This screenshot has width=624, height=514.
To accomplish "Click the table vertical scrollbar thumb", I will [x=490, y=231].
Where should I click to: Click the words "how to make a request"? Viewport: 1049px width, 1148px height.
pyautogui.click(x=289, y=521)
════
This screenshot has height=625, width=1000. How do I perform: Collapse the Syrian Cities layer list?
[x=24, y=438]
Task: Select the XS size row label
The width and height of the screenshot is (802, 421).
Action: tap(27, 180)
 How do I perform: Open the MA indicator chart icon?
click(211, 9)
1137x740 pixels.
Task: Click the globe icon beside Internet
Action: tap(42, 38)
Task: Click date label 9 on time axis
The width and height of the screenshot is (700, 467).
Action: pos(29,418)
════
■ Exercise directions:
From the records above, copy every line that includes the word "label".

■ Answer to the problem:
Task: Select the XS size row label
Task: Click date label 9 on time axis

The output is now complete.